Was dürfen Kosmetikfirmen versprechen? Zwischen Wahrheit und Illusion

Werbeaussagen zu kosmetischen Mitteln

Was dürfen Kosmetikfirmen versprechen?

Neulich schrieb ein kosmetischer Chemiker Perry Romanowski auf seinem Blog den folgenden Satz:

„Die Kosmetikindustrie ist nicht Technologie getrieben. Vielmehr basiert sie auf erfundenen Marketinggeschichten. Und ein der Schlüsselelemente darin sind Behauptungen über das jeweilige Produkt.“ (meine Übersetzung)
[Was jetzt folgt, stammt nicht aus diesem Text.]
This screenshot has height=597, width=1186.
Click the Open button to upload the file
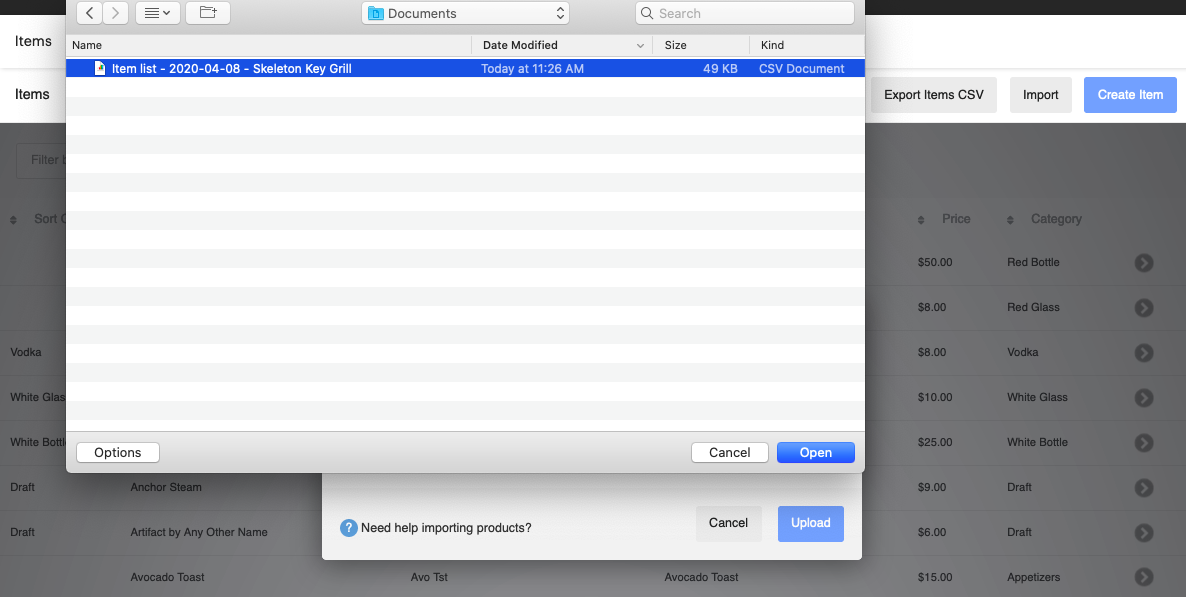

Solche Behauptungen werden nicht selten so kühn, dass sie aus einem einfachen Moisturizer etwa Dermatokosmetik mit botanischen Wunderextrakten und einer außergewöhnlich wirksamen Wirkstoffkombination kreieren.

Autsch! 

In unserer Blogreihe über „Absurde Versprechen der Kosmetikindustrie“ (hier) stellen wir oft die Frage, wie kann es überhaupt sein, dass einfache Öl-in-Wasser-Emulsionen plötzlich zu berühmten Anti-Aging Pflegeprodukten werden – und das mit absolut unhaltbaren, dennoch für Kunden attraktiven, Wirkungsversprechen.
Heute gehen wir ein Stück weiter und fragen, inwiefern es rechtskonform ist, Kunden in die Irre zu führen?
Um es vorab zu nehmen:
Diese Frage werden wir nicht eindeutig beantworten können. Dafür ist der rechtliche Rahmen zu breit aufgestellt. Ich hoffe aber, dass allein die Auseinandersetzung mit dem Thema uns helfen wird, Werbeversprechen der Kosmetikindustrie mit wachem Auge wahrzunehmen und weniger oft in eine „Falle“ gelockt zu werden.
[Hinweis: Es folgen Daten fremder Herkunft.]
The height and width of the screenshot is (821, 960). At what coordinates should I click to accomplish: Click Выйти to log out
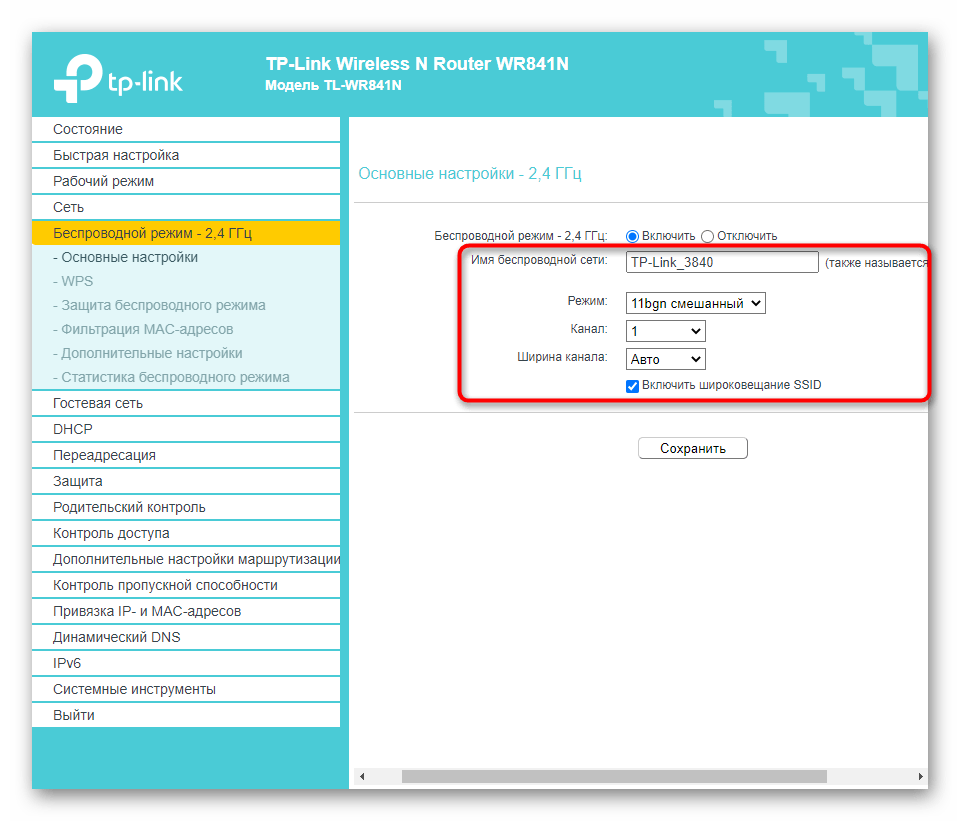click(74, 716)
Quiz zu Wettbewerbspraktiken

Unsere laienhaften Überlegungen zu Werbeaussagen zu kosmetischen Mitteln möchte ich mit ein paar Quiz-Fragen starten.

Seid Ihr dabei?

Dann los geht’s:

  1. Das deutsche Wettbewerbsrecht untersagt:
    1. Herstellerangaben zu Wirkstoffkonzentrationen
    2. Irreführung der Verbraucher
  2. Die Verordnung der EU-Kommission von 2013 (Nr. 655) sieht folgende Kriterien zur Begründung von Werbeaussagen im Zusammenhang mit kosmetischen Mitteln vor:
    1. Zumindest zwei klinische Doppelblindstudien
    2. Wahrheitstreue, Belegbarkeit, Redlichkeit, Lauterkeit und fundierte Entscheidungsfindung
  3. Der Kosmetikverbraucher findet in den Werbeaussagen zu kosmetischen Mitteln
    1. in der Regel eine gute Orientierungshilfe beim Kauf eines geeigneten Pflegeproduktes
    2. oft eine Hervorhebung von Produkteigenschaften, die nur minimal zutreffen

Hast Du zumindest zwei Mal die Antwort b) gewählt? Dann geht es Dir beim Blick auf die Werbung der Kosmetikindustrie wahrscheinlich wie mir: nicht gut.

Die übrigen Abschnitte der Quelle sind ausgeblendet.